In Memoriam: Cory Synhorst Servaas ’44

Cory Synhorst SerVaas ’44Cory Synhorst SerVaas ’44, former editor of The Saturday Evening Post, physician, inventor, health educator and television personality, died March 6, 2020, in Indianapolis, Indiana. She was 95.

Born June 21, 1924, on a farm near Pella, Iowa, SerVaas attended a one-room country school. She graduated from Pella High School in 1940 and was a member of the gymnastics team during her two years at Central College. Later, she served on Central’s Advisory Board and its National Advisory Council. She loved and supported Central throughout her life.

SerVaas earned a degree in journalism from the University of Iowa and did postgraduate work at Columbia University while working as a seamstress in New York City’s garment district. Her first journalism job was as editor of the Lionel train magazine. She met her husband, Buert SerVass, in church and asked for his help in patenting her Cory Jane Clamp-on Apron she’d invented while a seamstress. The two were married in 1950 and moved to SerVass’s hometown of Indianapolis.

In 1969, after the couple’s five children were in school, Cory SerVass graduated from the University of Indiana with a degree in medicine.

In 1970, Buert SerVass bought The Saturday Evening Post and Cory became its editor-in-chief. She excelled at translating complex medical concepts into terms readers could readily understand and wrote two popular columns for the magazine: “Medical Mailbox” and “Ask Dr. Cory,” along with numerous books on health and wellness. She also promoted exercise and good nutrition to young people in publications such as Jack and Jill and Humpty Dumpty.

A champion of public health, SerVaas founded the Benjamin Franklin Literary and Medical Society and its two divisions — the Saturday Evening Post Society and Children’s Better Health Institute. She also hosted a weekly program on health on the Christian Broadcasting Network. There she advocated for preventive medicine initiatives and was at the forefront of national conversations on a range of health issues.

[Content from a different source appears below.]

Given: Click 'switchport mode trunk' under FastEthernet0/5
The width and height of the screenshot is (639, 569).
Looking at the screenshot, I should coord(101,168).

And SerVaas didn’t just advocate: In the 1980s she deployed mobile units that screened for heart disease and cancers.

Ronald Regan appointed SerVaas to the President’s Commission on the HIV Epidemic. George H.W. Bush appointed her to the President’s Council on Physical Fitness and Sport.

In 1993, with a nod to Pella and her Dutch heritage, she founded the annual Tulip Time Scholarship Games in which students nationwide competed in athletic and academic events for college scholarships. More than $1 million in scholarships were awarded between 1993 and 2006.

“Cory was a crusader and woe to anyone who stood in her way,” read her obituary in The Indianapolis Star. “She was audacious and mission-inspired, with an intense desire to make the world a better place by solving problems that matter to society.”